A Controladoria-Geral da União (CGU) está exigindo explicações formais da Prefeitura de Tucano, município na região sisaleira da Bahia, após identificar o que parecem ser gastos e pagamentos irregulares na gestão municipal. O cerne do problema estaria no uso de verbas que vieram de emendas parlamentares, popularmente chamadas de “emendas Pix”.
As primeiras informações sobre o caso foram divulgadas pelo jornalista Tácio Lorran, do jornal Metrópoles. Segundo a apuração, o município teria feito um pagamento de R$ 1,2 milhão por um contrato de obras de pavimentação, mas, surpreendentemente, as melhorias não foram entregues. Esse valor questionado faz parte dos R$ 19 milhões em emendas Pix que a cidade recebeu ao longo de 2024. Os detalhes desse contrato aditivo, que está sob análise, constam nos documentos obtidos pela CGU.

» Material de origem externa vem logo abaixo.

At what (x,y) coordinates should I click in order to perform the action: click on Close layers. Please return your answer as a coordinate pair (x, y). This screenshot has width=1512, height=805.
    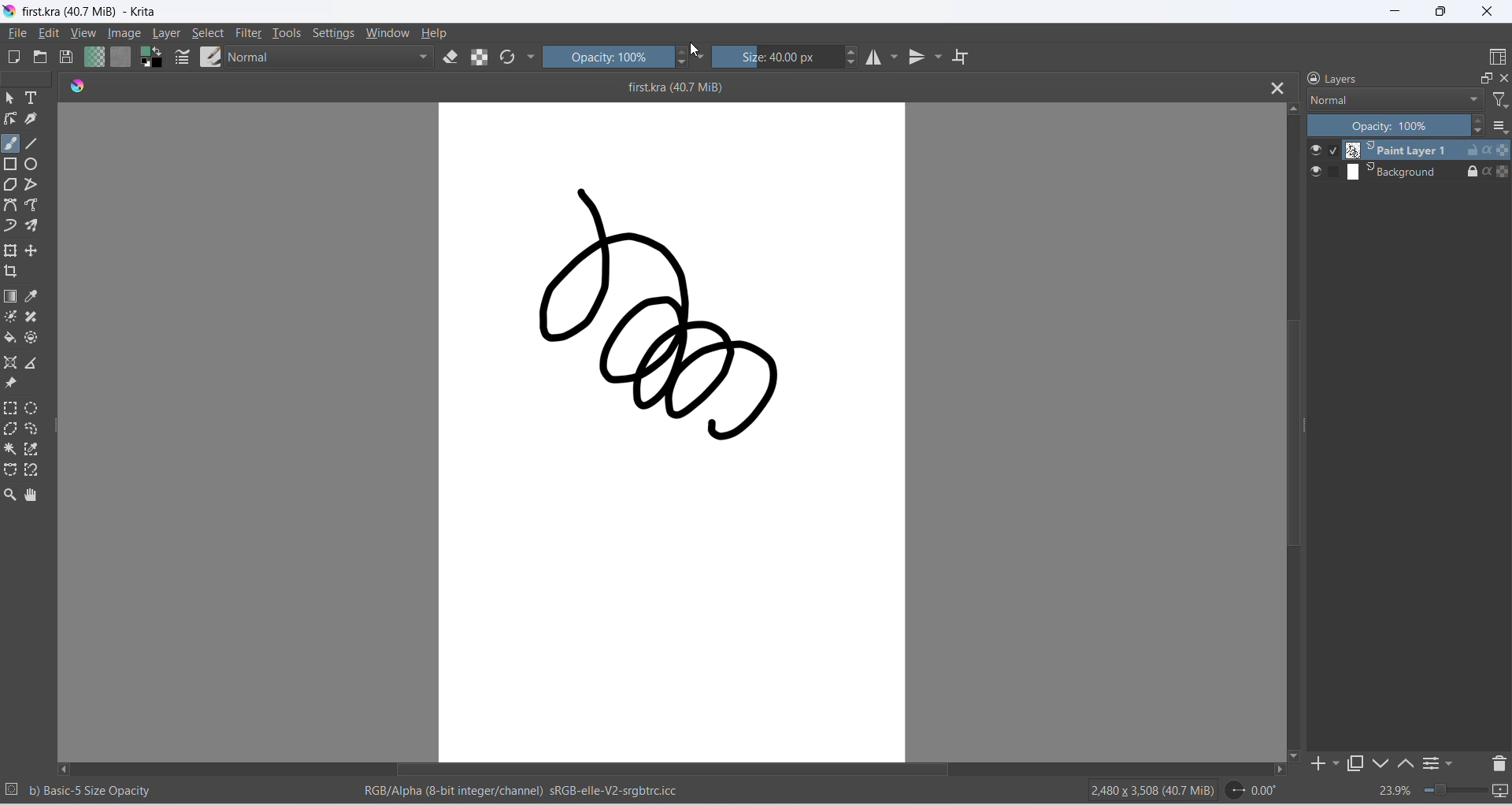
    Looking at the image, I should click on (1505, 78).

Prefeitura nega má-fé, mas CGU mostra evidências em contrário
Em sua resposta à solicitação da Controladoria, a gestão de Tucano, comandada pelo prefeito Ricardo Maia Filho (MDB), filho do deputado federal Ricardo Maia, afirmou que, durante a vistoria, os serviços ainda estavam em andamento. A prefeitura argumentou que a ausência de calçadas, sinalização ou o acabamento final não deve ser confundida com o não cumprimento do contrato, mas sim com “etapas subsequentes do cronograma físico-financeiro”.
A gestão municipal também negou que tenha agido com má-fé e se comprometeu a cobrar da construtora Santana Silva Construções e Serviços Eirelli a entrega das obras que foram custeadas com as emendas Pix.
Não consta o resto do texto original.